すべり止めテープとは
すべり止めテープとは、スリップによる転倒防止などのために、すべりやすい床に貼りつけるテープのことです。
すべり止めテープにはシマ鋼板、すなわち側溝の蓋などに使用されている突起のある鉄製の板用や屋内用、屋外用など用途や使用場所に合わせてさまざまなタイプが販売されています。粉体が積もりやすい工場など人が転倒しやすい場所に使用すると共に、人間の歩行用のみでなく車椅子が段差を乗り越える際に滑らないようにする場合なども想定して設計されているのが特徴です。
すべり止めテープの使用用途
すべり止めテープは前述したとおり、転倒防止のために使用される場合が多いです。床は絨毯よりも表面が滑らかな方が清掃がしやすく、見た目も美しいので、建物のエントランスなど汚れやすい場所にはタイルなど滑らかな床が好まれます。
一方で、滑らかな床は摩擦が弱く、特に液体があると非常に転倒しやすい状態になり、雨の日など転倒して怪我をすることがよくあります。

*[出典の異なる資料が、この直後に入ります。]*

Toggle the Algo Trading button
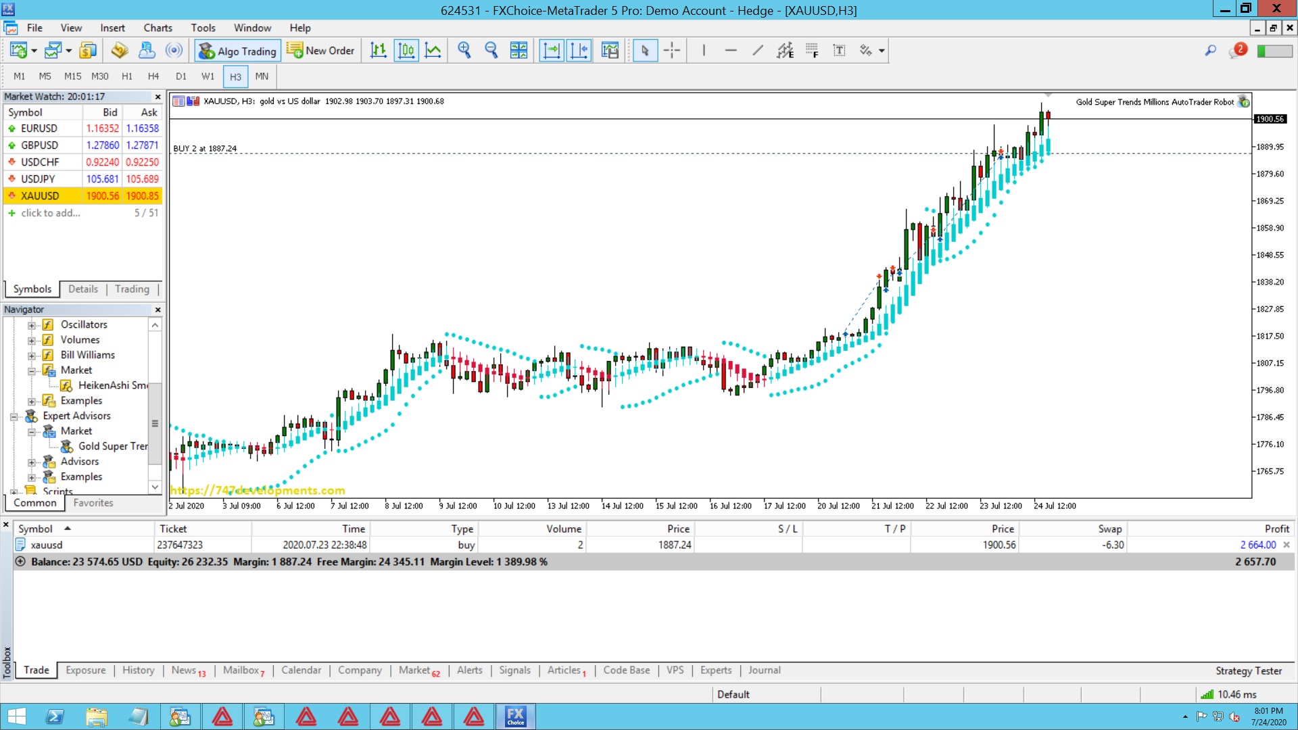This screenshot has width=1298, height=730. coord(238,51)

すべり止めテープは、これらの事故を防止することが目的です。
また、階段など足を滑らすと大怪我をする可能性のある場所にも、すべり止めテープが貼られている場合があります。特に浴室は石鹸等の界面活性剤を使用するため、水だけの状態よりもさらに滑りやすいです。屋外に限らず室内でも、危険防止のためにすべり止めテープが使用されています。
すべり止めテープの原理
すべり止めテープは、主にプラスチックのテープの表面に硬い鉱物粒子やプラスチックでできた粒状のものを貼り付けて摩擦が強くなるようにしたものです。

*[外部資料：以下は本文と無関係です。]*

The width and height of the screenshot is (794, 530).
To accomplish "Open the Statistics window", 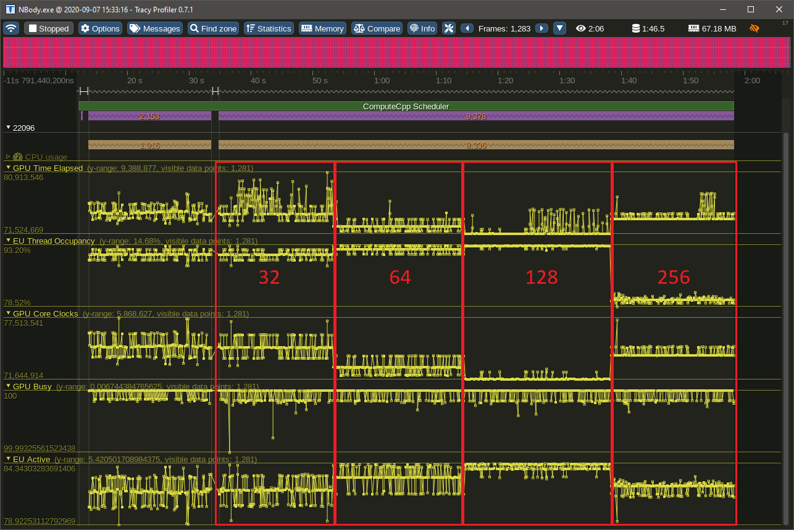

表面の粒は用途により異なりますが、踏みつけたり荷台などが通っても粒子が取れないように樹脂コーティングで強固に接着されています。同様に床に貼り付けるテープの粘着力も強く、剥がれにくくなっています。
屋外用は雨風に晒されるので耐水性が高く、丈夫な素材で作られているのが特徴です。特に床に油がかかった状態でもテープの上を踏む限り滑らずに歩行できるものもあります。
また、蓄光タイプのすべり止めテープもあり、急な停電の際などに蓄えた光を放出して光るため視認性が高まりより安全性が高くなります。
すべり止めテープの種類
すべり止めテープには使用箇所によって種類が分けられています。
1. 砥粒による分類
屋外での使用を想定した場合、靴を履いている状態で踏むことや歩くこと考えているためすべり止めには主に硬さがある鉱物粒子が用いられます。一方、屋内や浴室を想定した場合は素手や裸足で触れることを考慮して、やわらかいプラスチックが用いられることが多いです。
2. テープの色による分類
黒やグレー色であることが一般的です。使用する場所に応じ目立たせないよう透明のものや、あえて注意を促すグラフィックを持ったものも販売されています。
3. 基材材質による分類
すべり止めテープは、ほとんどがプラスチックでできています。貼り付ける場所が平面であれば問題ありません。しかし、凹凸のある面やシマ鋼板に貼り付ける場合には、接着面が浮き上がってきてしまいます。そのような場合には、基材がアルミでできたもので凹凸に合わせて密着させることができます。
すべり止めテープの選び方
メーカーからは、使用場面を想定して商品が区分けされて販売されていることがほとんどです。しかし、用意されている色や大きさが使用場面により限られている場合があります。
外観も重要な要素ですが、すべり止めの効果や目的を一番に優先してすべり止めテープを選定するべきです。特に屋内向けのものを屋外に使用した場合は、十分な効果が得られないことがあります。
すべり止めテープのその他情報
すべり止めテープの使い方
すべり止めテープを貼り付ける際は、ハサミなどで必要な長さに切り取り、裏紙を剥がして粘着面を出して床に貼り付けます。テープを一列のみ貼り付けるのではなく、人の足の大きさに合わせて20センチメートル程度のピッチで何列も貼り付け、テープを避けて濡れた床を直接踏まないようにするのがポイントです。
また、貼り付ける前には剥がれないよう接着面をきれいにするほか、角を丸めておくなどの工夫をすることで長期に及んで効果を発揮することができます。メーカーによっては、事前に貼り付け面へプライマーを塗布することを推奨している場合もあるので、事前の確認が必須です。